Goal —
Starting at the line that contains "Task: Click the 720 value on the y-axis" and ending with the last of the lines below, write those lines out again with "y-axis" swapped for "vertical axis" and everything else unchanged. Leave the pictures out of your answer.

Recorded data —
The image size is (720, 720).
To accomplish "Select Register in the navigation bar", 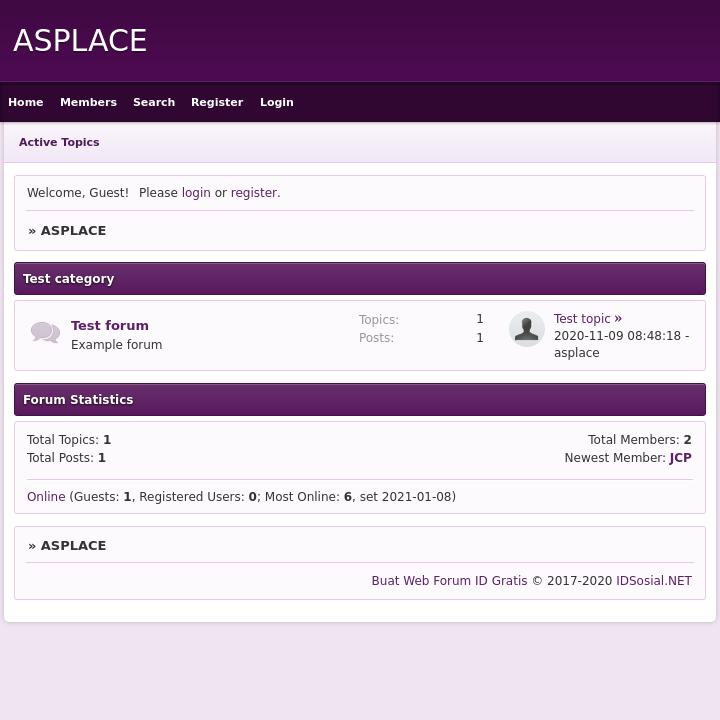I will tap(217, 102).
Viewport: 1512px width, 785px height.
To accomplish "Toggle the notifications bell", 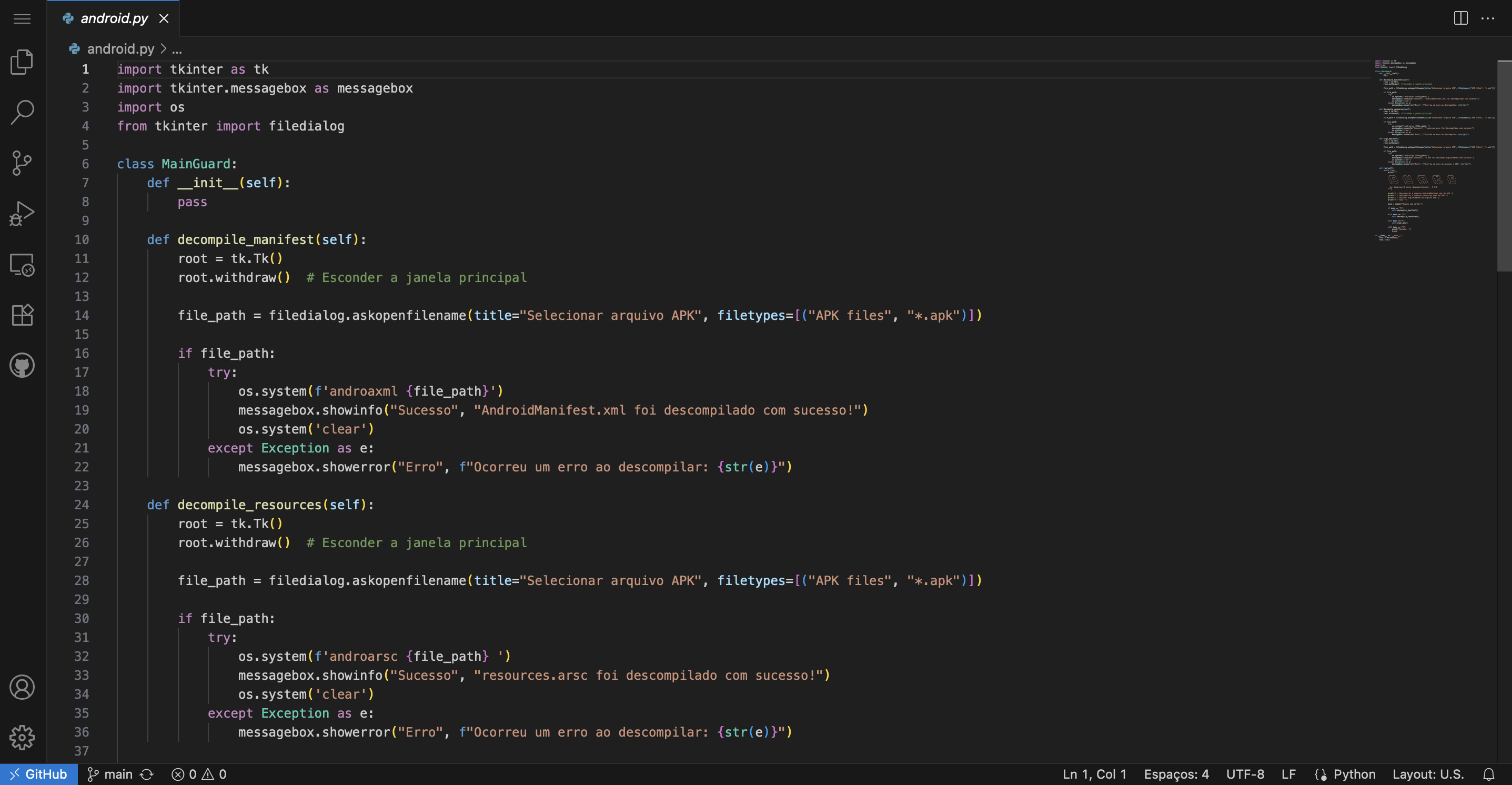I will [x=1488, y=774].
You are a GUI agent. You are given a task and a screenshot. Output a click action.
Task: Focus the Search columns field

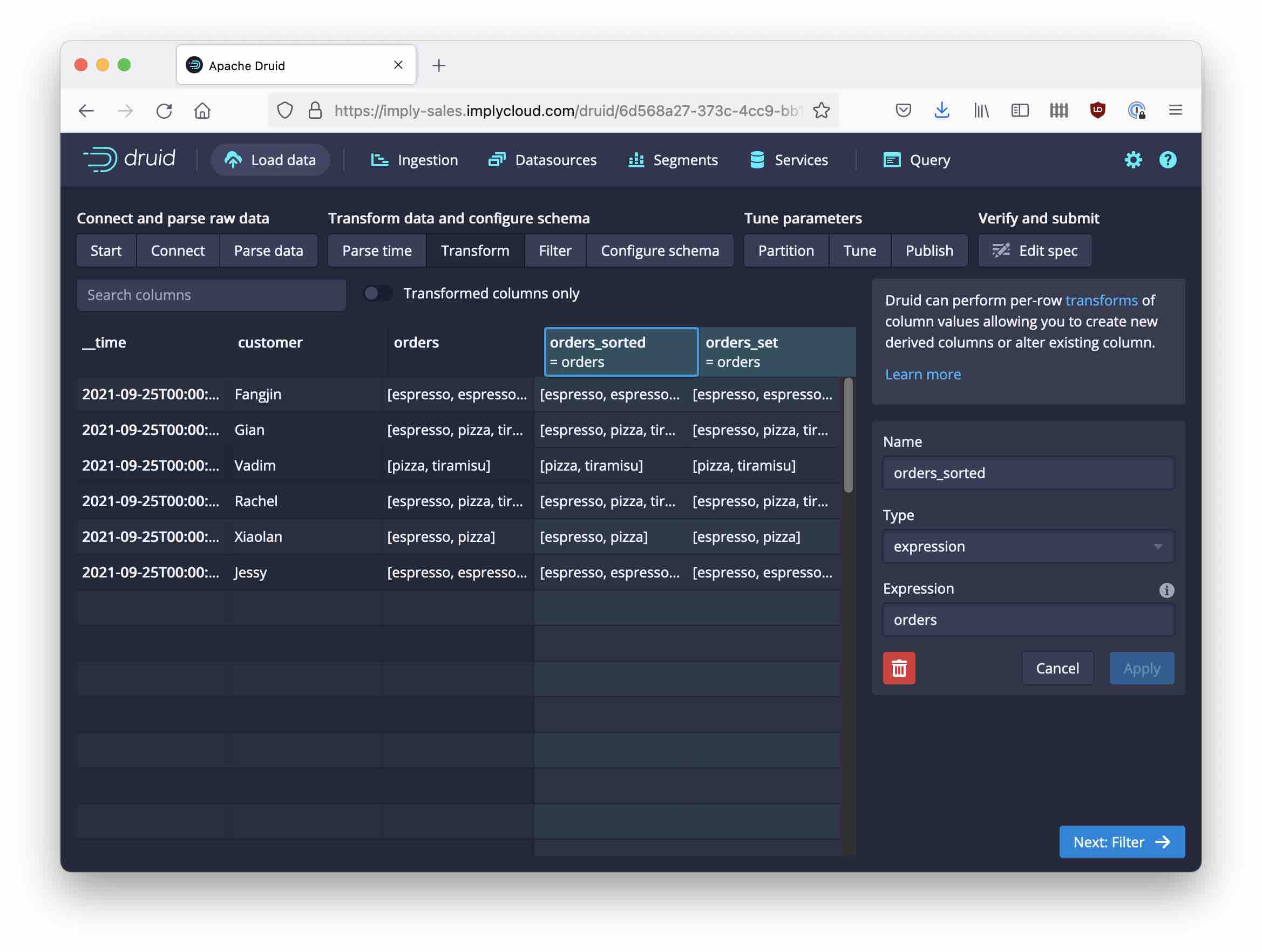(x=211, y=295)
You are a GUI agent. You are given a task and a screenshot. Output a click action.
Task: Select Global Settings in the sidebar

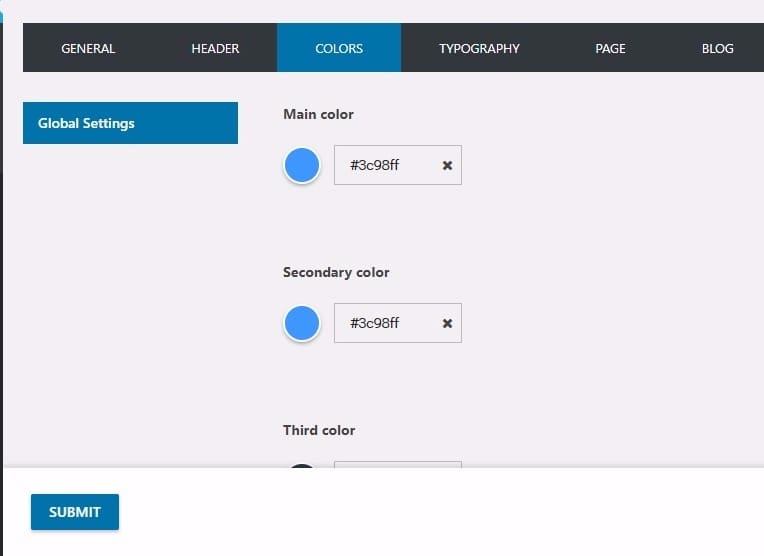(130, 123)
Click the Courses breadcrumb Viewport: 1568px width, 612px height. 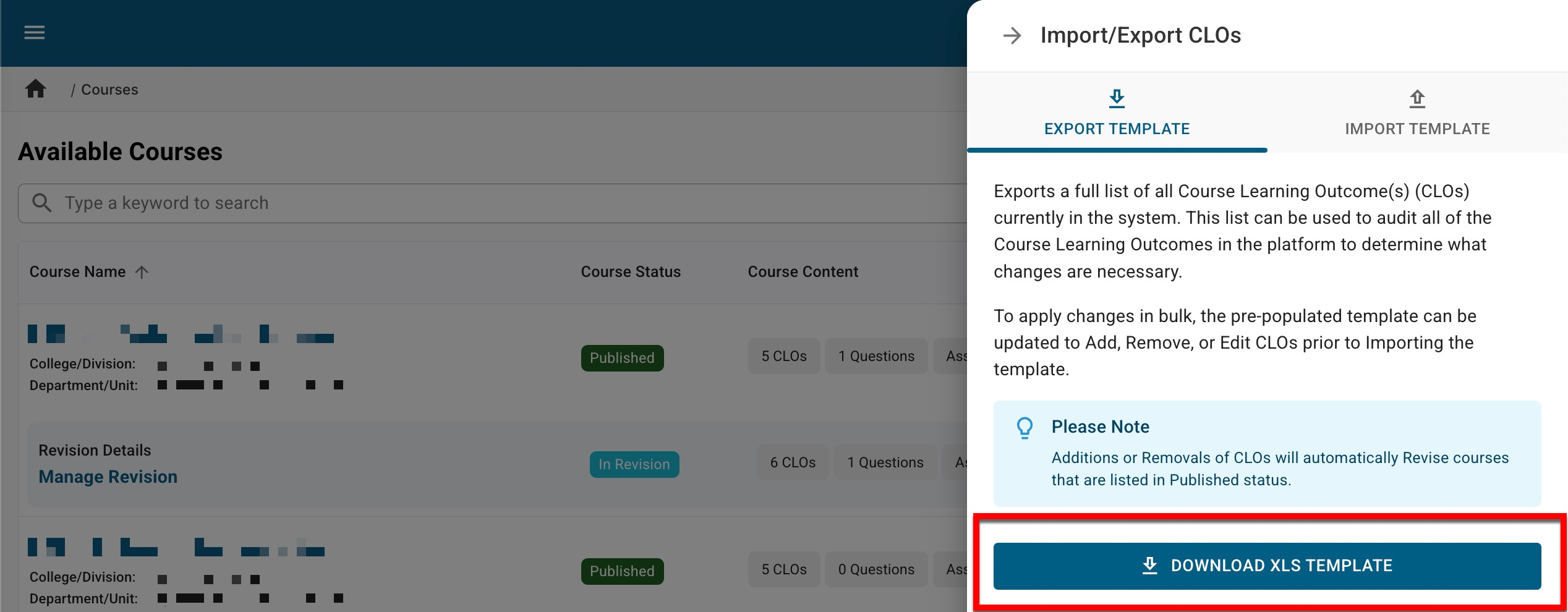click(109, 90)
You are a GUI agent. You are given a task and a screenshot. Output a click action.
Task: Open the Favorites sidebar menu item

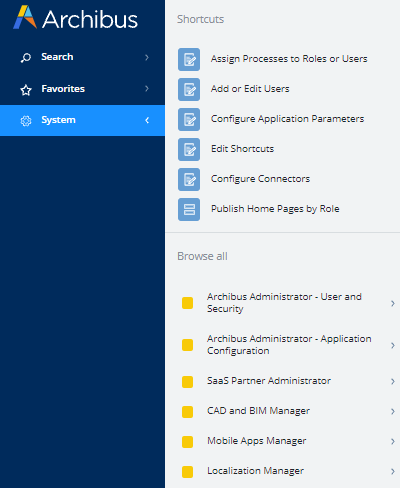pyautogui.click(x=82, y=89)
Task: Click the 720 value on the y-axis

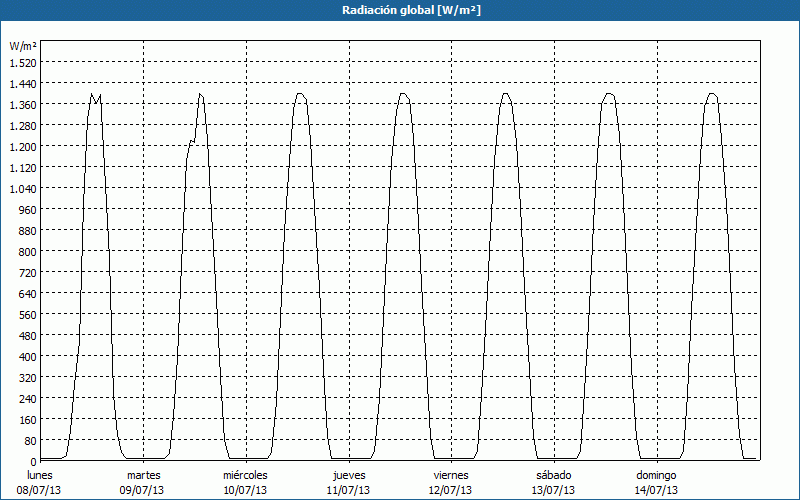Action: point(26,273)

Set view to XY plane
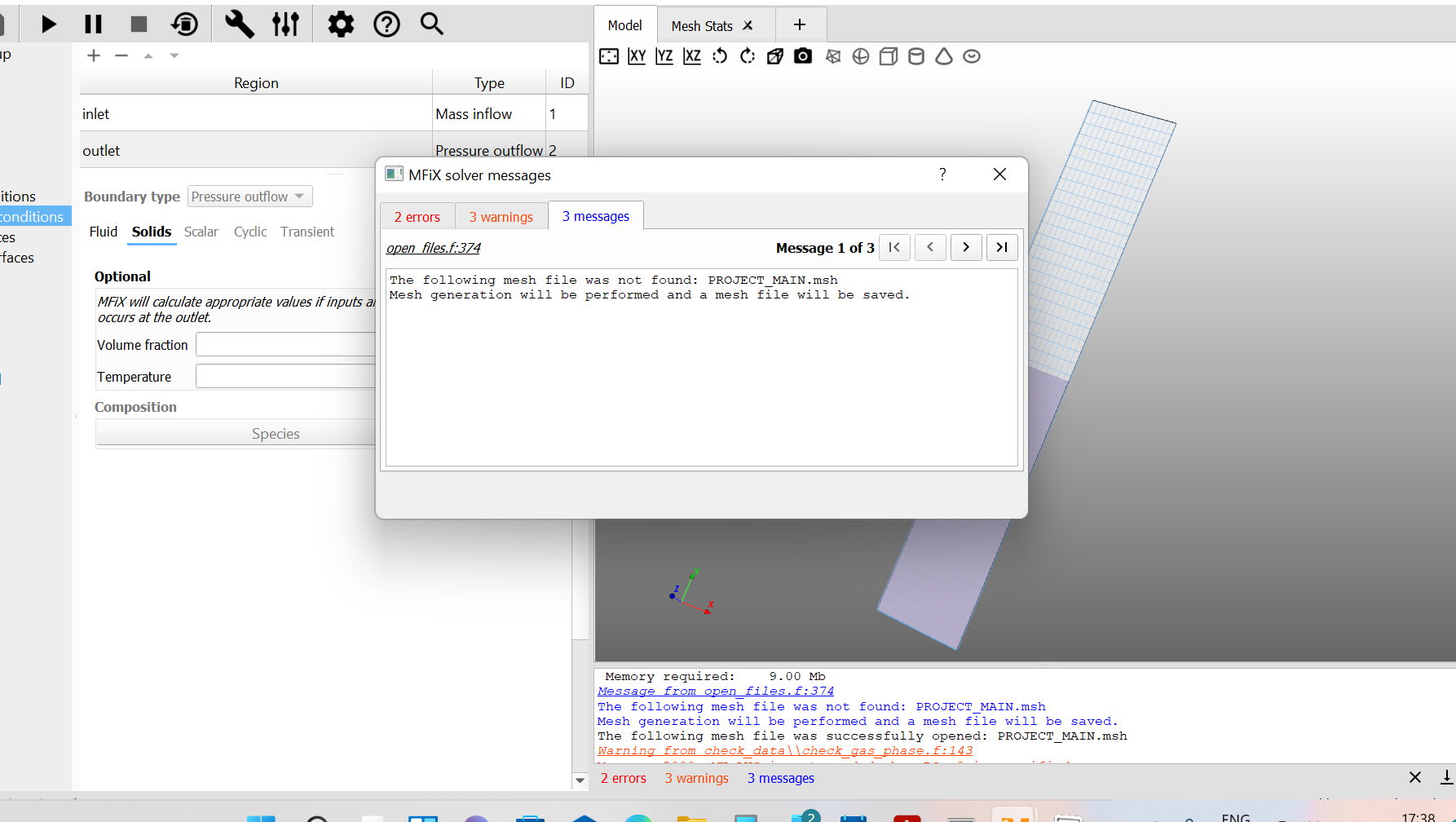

Written solution —
Task: Click the 720 value on the vertical axis

Action: point(26,273)

Set view to XY plane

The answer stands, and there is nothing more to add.